- **EXCERPTED PASSAGE**
================
BI Decision

Sunday, April 23, 2006

Is the spell checker telling me something?

MS Word replaces denormalized with demoralized.

How much does a terabyte cost?

A Terabyte is a “Big Round Number”. For while, it was the benchmark of a big data warehouse. However, Moore’s law seems to apply to the cost of hard disks as well. The cost of disks keeps falling.

Just for fun, here are some quick benchmarks:

1 Terabyte of inexpensive PC disks: $344
(4 x 250 GB SATA disks
http://www.newegg.com/Product/Product.asp?Item=N82E16822148065)

1 Terabyte of iPods: $6,650
(17 x 60 GB iPods http://store.apple.com/1-800-MY-APPLE/WebObjects/AppleStore.woa/wo/1.RSLID?mco=CC4D3CBB&nclm=iPod)

1 Terabyte of RAID 5 SCSI attached to a bare bones Xeon server: $8,148
(Dell Poweredge 2800 4x300GB SCSI 10,000 RPM)

1 Terabye of RAID 5 Direct Attached Storage Server: $16,159
(Dell
AX150 iSCSI SAN 3x500 GB)


The problem is that the cost of storage hardware is only a small part of the cost of a Terabyte of data warehouse. A Terabyte has direct costs in server hardware, backup, and supporting software. It has indirect costs in program complexity, mostly in the labor of DBAs, ETL developers, and related program staff.
================
Records for locating the described items
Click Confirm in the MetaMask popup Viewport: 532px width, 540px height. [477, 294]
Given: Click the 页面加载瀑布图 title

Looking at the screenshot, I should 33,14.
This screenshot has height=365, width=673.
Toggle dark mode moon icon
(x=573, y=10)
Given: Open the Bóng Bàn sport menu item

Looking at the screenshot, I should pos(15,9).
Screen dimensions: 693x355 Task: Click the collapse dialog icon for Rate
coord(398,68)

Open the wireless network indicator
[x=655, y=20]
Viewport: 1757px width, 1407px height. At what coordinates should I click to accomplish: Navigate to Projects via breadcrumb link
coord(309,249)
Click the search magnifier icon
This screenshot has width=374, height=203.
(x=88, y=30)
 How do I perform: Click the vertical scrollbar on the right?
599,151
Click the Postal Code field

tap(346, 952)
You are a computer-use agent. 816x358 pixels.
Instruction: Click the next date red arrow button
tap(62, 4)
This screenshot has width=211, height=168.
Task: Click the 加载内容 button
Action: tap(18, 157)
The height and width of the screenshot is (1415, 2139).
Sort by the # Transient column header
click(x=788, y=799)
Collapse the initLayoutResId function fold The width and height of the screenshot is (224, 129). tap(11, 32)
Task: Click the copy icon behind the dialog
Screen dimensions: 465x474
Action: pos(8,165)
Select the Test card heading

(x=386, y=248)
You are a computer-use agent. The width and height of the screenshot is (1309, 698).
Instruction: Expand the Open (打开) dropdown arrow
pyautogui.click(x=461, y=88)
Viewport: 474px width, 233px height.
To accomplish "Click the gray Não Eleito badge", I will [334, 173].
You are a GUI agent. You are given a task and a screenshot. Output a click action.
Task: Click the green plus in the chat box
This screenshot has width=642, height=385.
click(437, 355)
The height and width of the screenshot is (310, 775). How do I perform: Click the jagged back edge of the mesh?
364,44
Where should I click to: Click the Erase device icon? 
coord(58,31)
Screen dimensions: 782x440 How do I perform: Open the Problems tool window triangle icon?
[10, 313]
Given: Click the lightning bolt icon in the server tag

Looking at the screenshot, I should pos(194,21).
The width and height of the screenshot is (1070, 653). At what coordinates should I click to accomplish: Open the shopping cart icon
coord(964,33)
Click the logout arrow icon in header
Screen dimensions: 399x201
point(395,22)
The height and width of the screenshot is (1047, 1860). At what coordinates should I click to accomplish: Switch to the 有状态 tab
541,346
================
- **REQUIREMENTS**
(A) Reproduce word for word the part of the blog post on terabyte costs starting at "1 Terabyte of inexpensive" and ending at "SCSI 10,000 RPM)".
(B) Condense the paragraph in the blog post on terabyte costs that begins "The problem is that the cost of storage hardware" into a short bulleted list of its main points.
(C) Continue the blog post on terabyte costs after its last sentence.
The records have no connection to the blog post on terabyte costs.

- **SOLVED PROBLEMS**
(A)
1 Terabyte of inexpensive PC disks: $344
(4 x 250 GB SATA disks
http://www.newegg.com/Product/Product.asp?Item=N82E16822148065)

1 Terabyte of iPods: $6,650
(17 x 60 GB iPods http://store.apple.com/1-800-MY-APPLE/WebObjects/AppleStore.woa/wo/1.RSLID?mco=CC4D3CBB&nclm=iPod)

1 Terabyte of RAID 5 SCSI attached to a bare bones Xeon server: $8,148
(Dell Poweredge 2800 4x300GB SCSI 10,000 RPM)

(B)
- Storage hardware is only a small part of the cost of a terabyte of data warehouse.
- Direct costs include server hardware, backup, and supporting software.
- Indirect costs come from program complexity, mostly the labor of DBAs, ETL developers, and related program staff.

(C)
Storage is cheap. As the cost goes down, substituting storage for development effort will save time and money. For example: storing several aggregates, keeping both normalized and dimensional data, and extending retention periods. The direct costs of storage are unavoidable, but indirect costs scale with complexity.

Friday, April 21, 2006

The beginning

This blog will talk about business intelligence and data warehousing from a practitioner's perspective.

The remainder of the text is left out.